(Provided data Opens)

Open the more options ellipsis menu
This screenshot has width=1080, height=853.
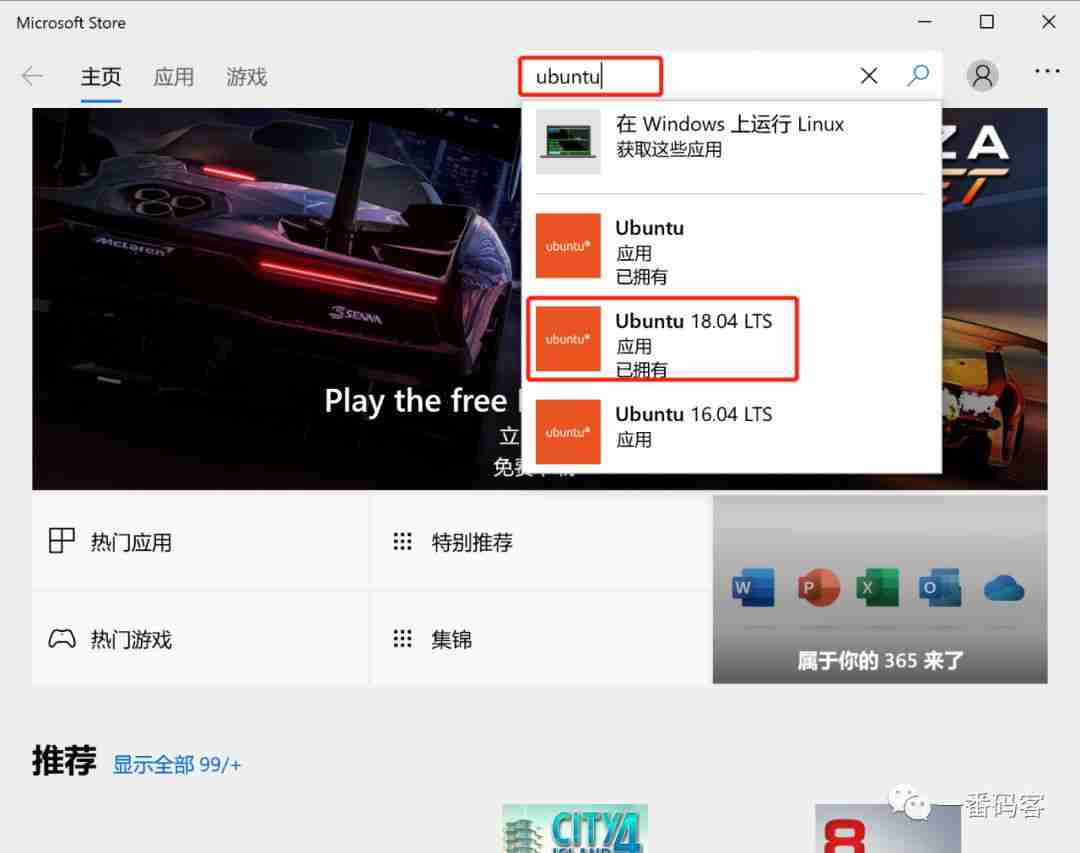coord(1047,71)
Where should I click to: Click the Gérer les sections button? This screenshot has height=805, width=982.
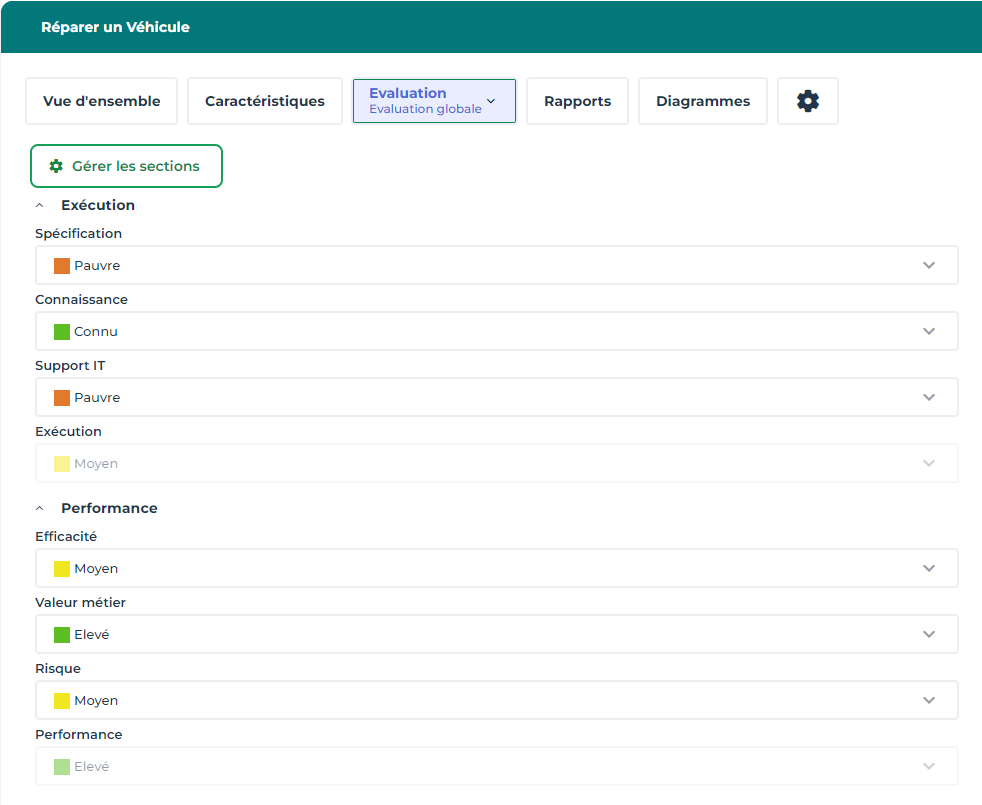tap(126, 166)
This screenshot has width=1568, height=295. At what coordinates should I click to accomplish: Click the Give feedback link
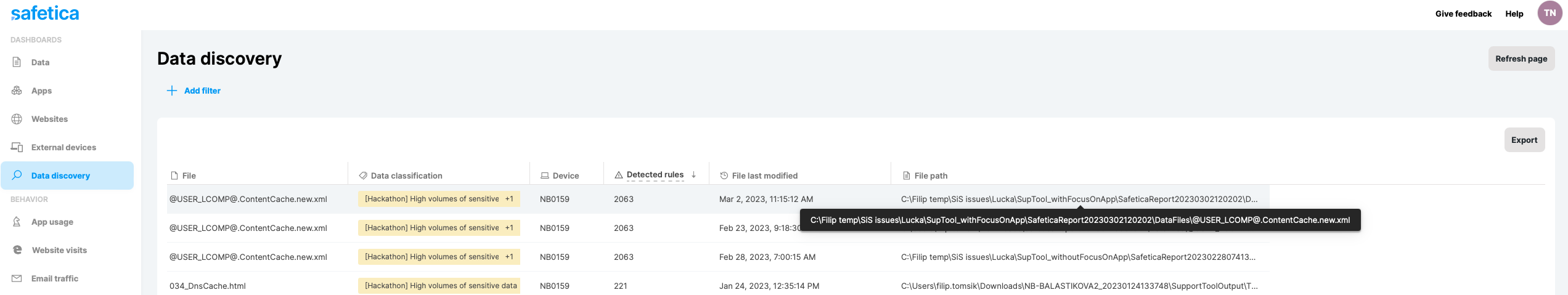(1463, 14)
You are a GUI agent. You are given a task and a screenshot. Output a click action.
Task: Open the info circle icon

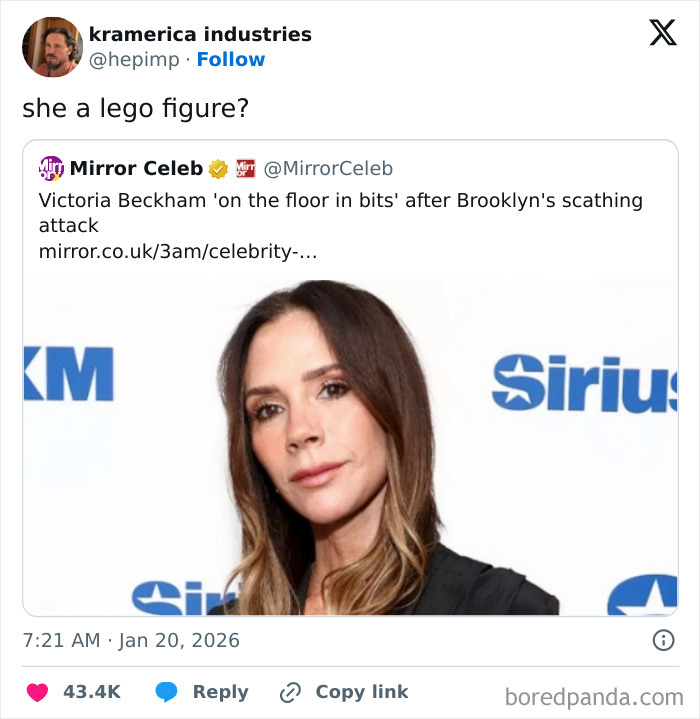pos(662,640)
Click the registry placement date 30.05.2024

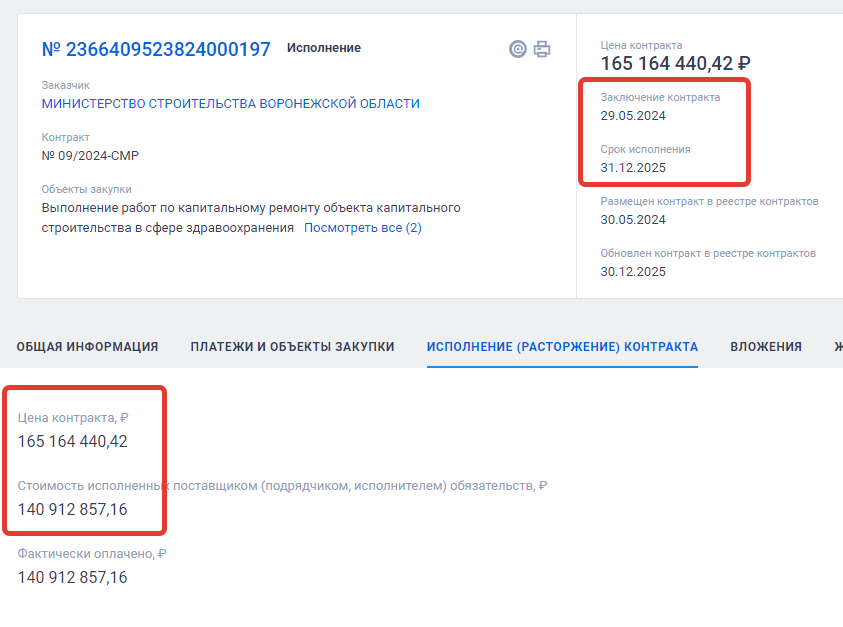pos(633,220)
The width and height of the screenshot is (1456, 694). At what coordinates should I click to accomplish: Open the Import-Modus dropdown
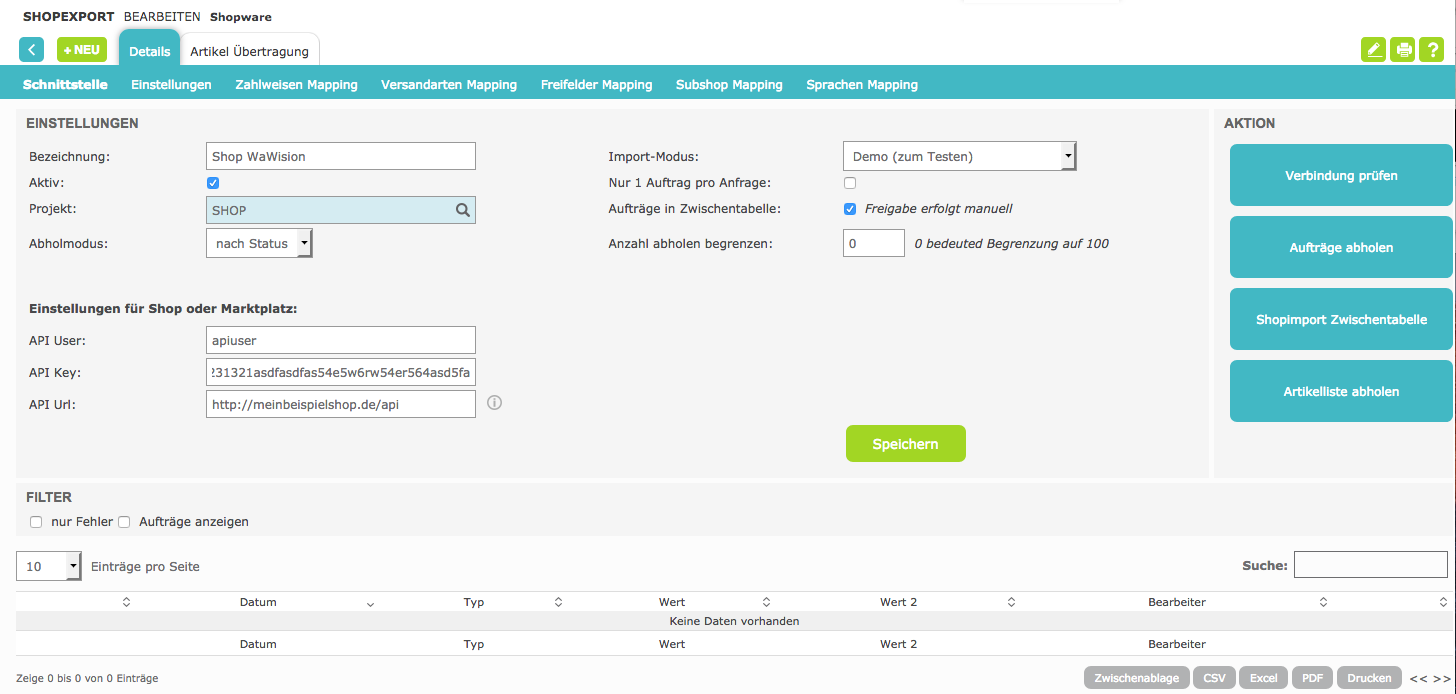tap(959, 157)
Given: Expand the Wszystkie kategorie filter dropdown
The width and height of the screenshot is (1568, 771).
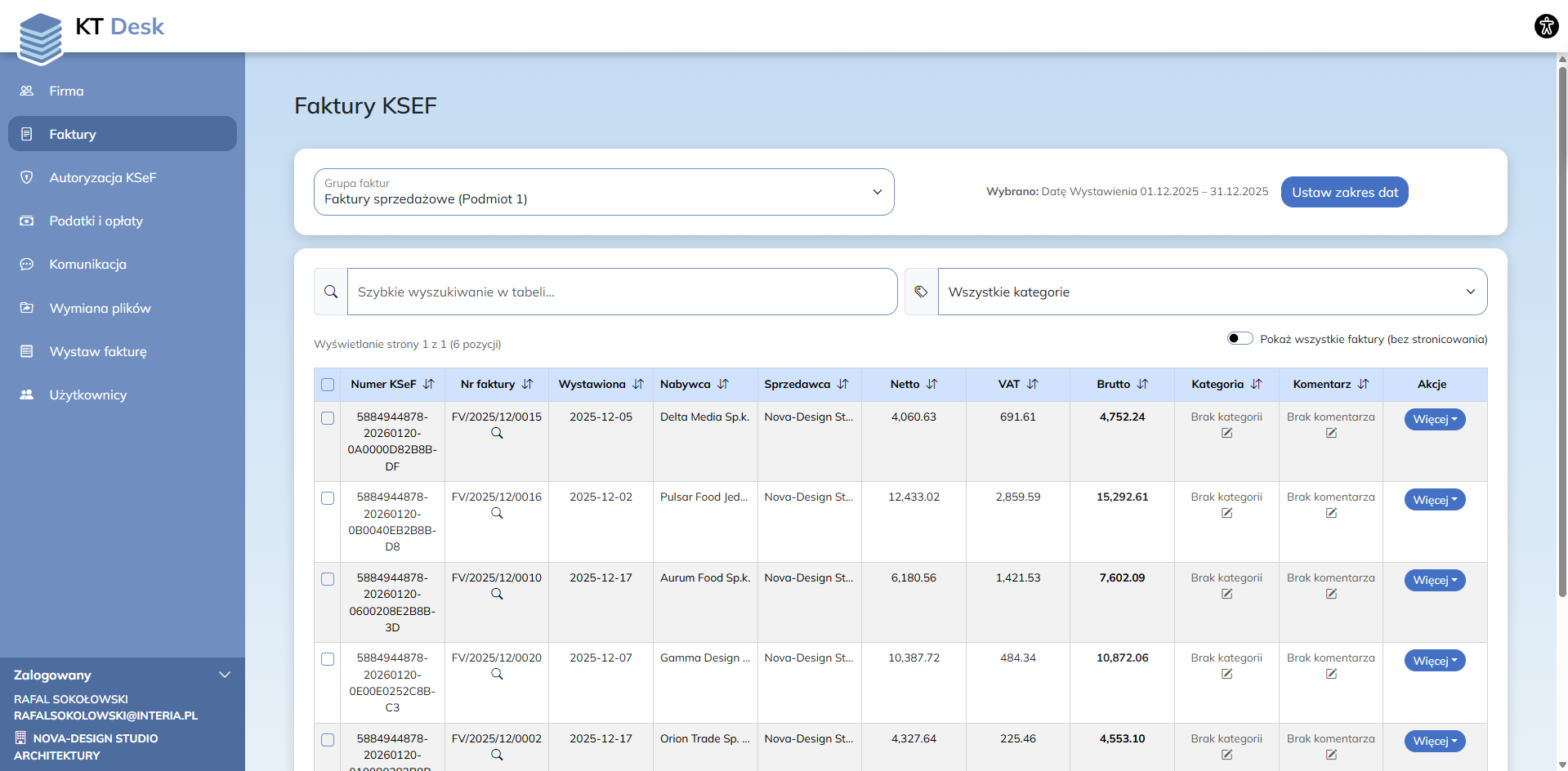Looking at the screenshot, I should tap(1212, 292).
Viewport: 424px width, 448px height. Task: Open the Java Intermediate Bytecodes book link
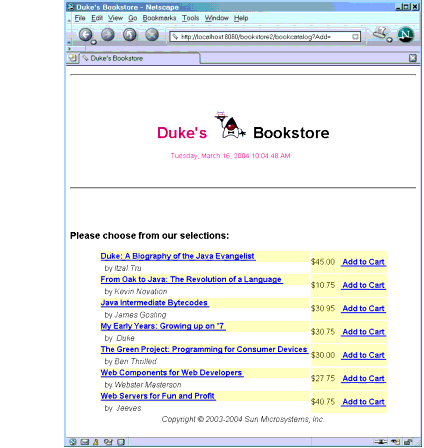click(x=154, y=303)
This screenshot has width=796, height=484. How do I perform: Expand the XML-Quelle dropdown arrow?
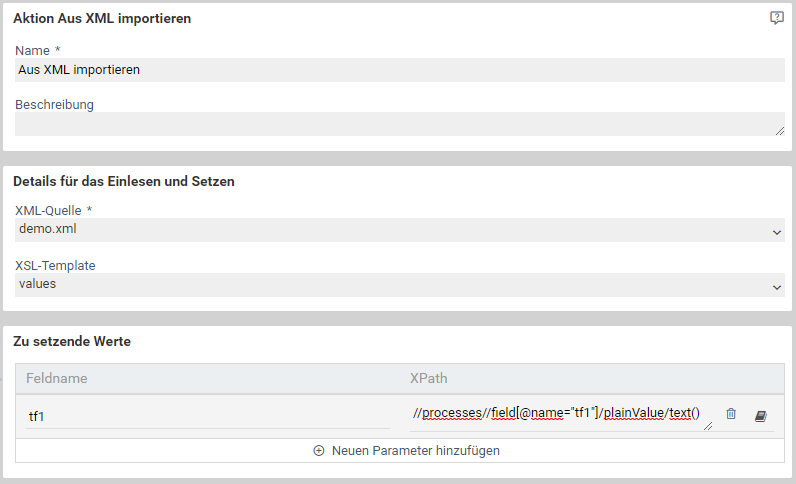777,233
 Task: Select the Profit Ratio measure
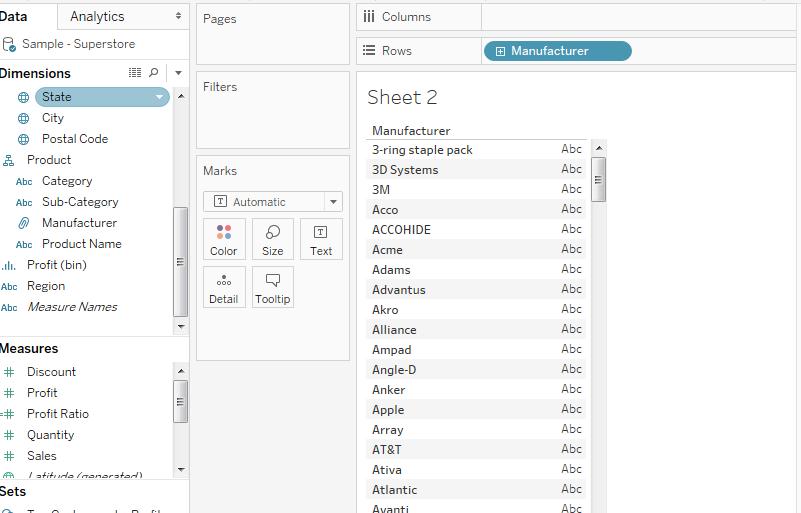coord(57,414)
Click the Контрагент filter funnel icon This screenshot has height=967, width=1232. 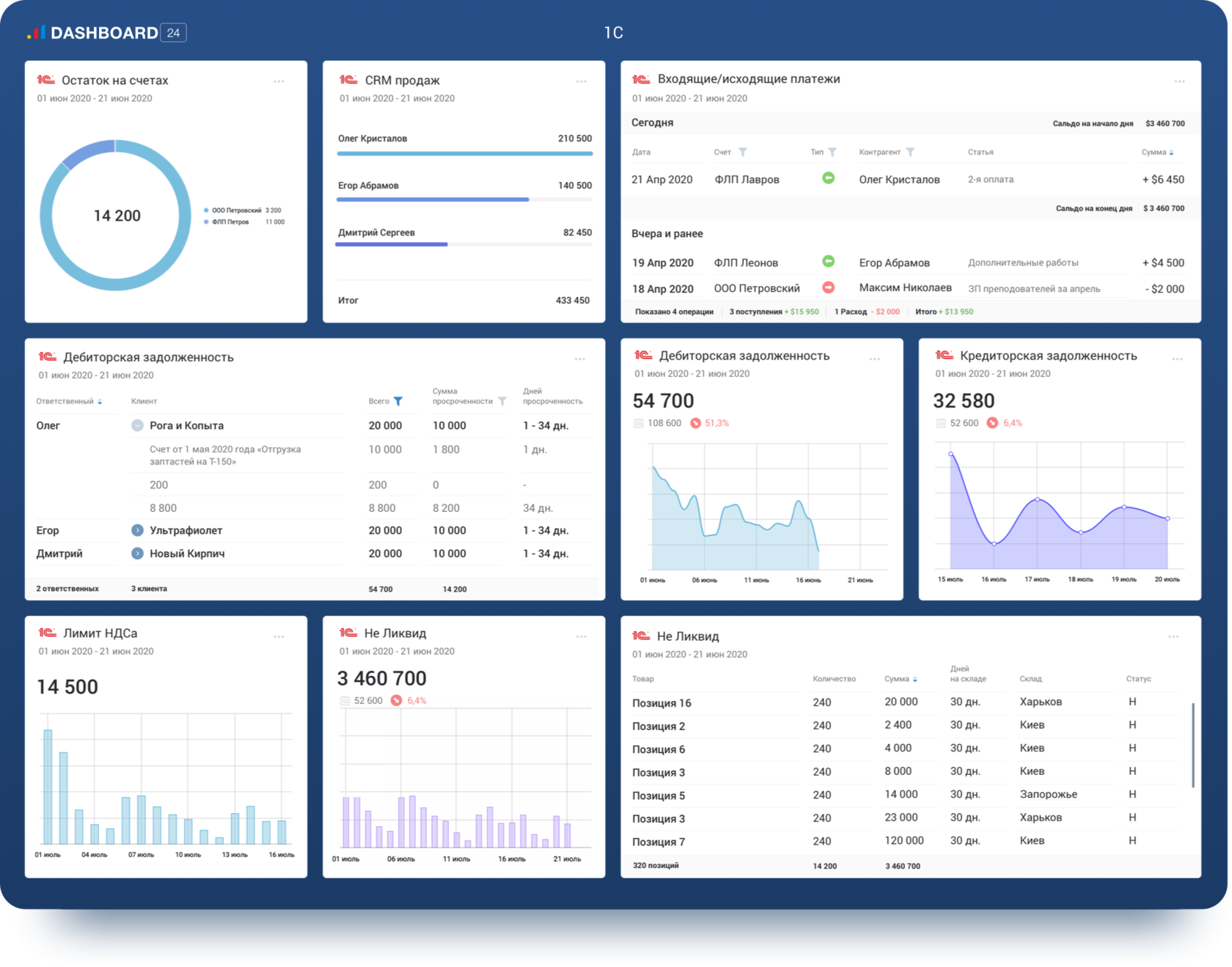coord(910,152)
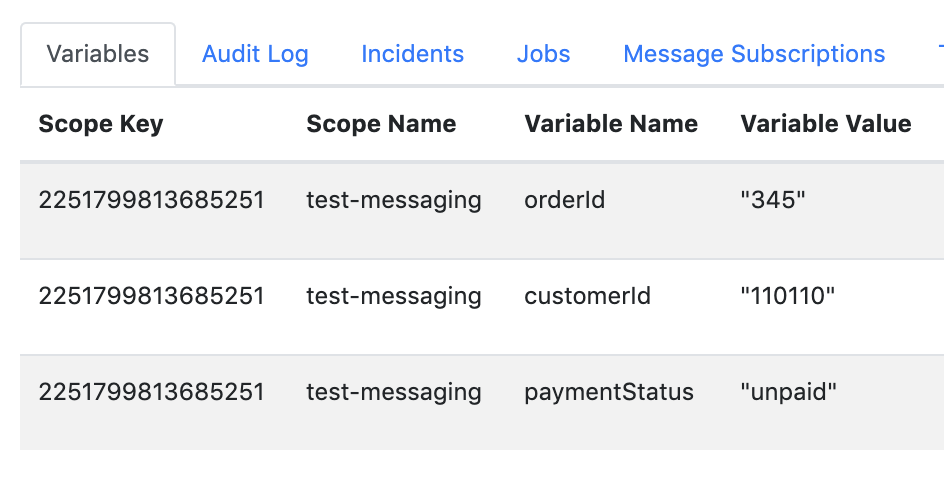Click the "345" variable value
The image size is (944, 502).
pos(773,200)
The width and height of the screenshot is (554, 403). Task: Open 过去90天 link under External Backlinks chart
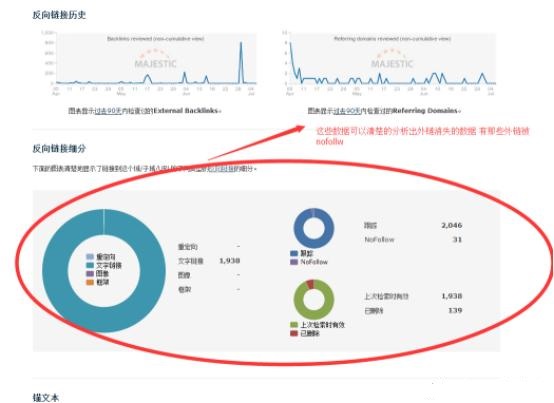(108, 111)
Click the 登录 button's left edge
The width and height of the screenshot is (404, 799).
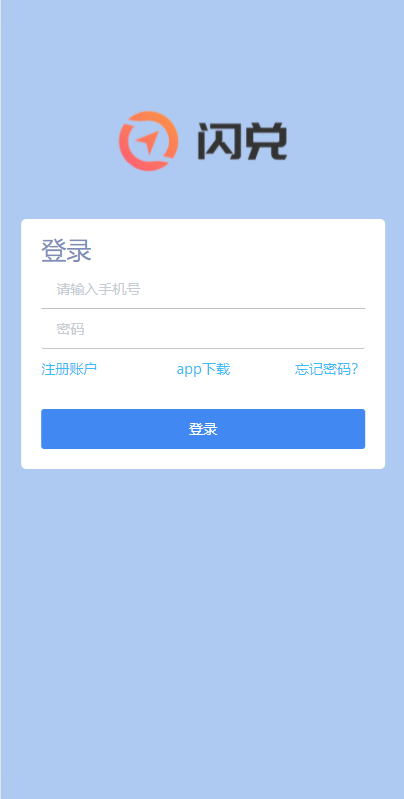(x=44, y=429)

(Provided data Closes)

* _Directions_
Starting at the line that contains "The width and height of the screenshot is (404, 799).", write out every line through the end of the entries above exactly, and omit the pictures.

* _Answer box_
The width and height of the screenshot is (404, 799).
(x=44, y=429)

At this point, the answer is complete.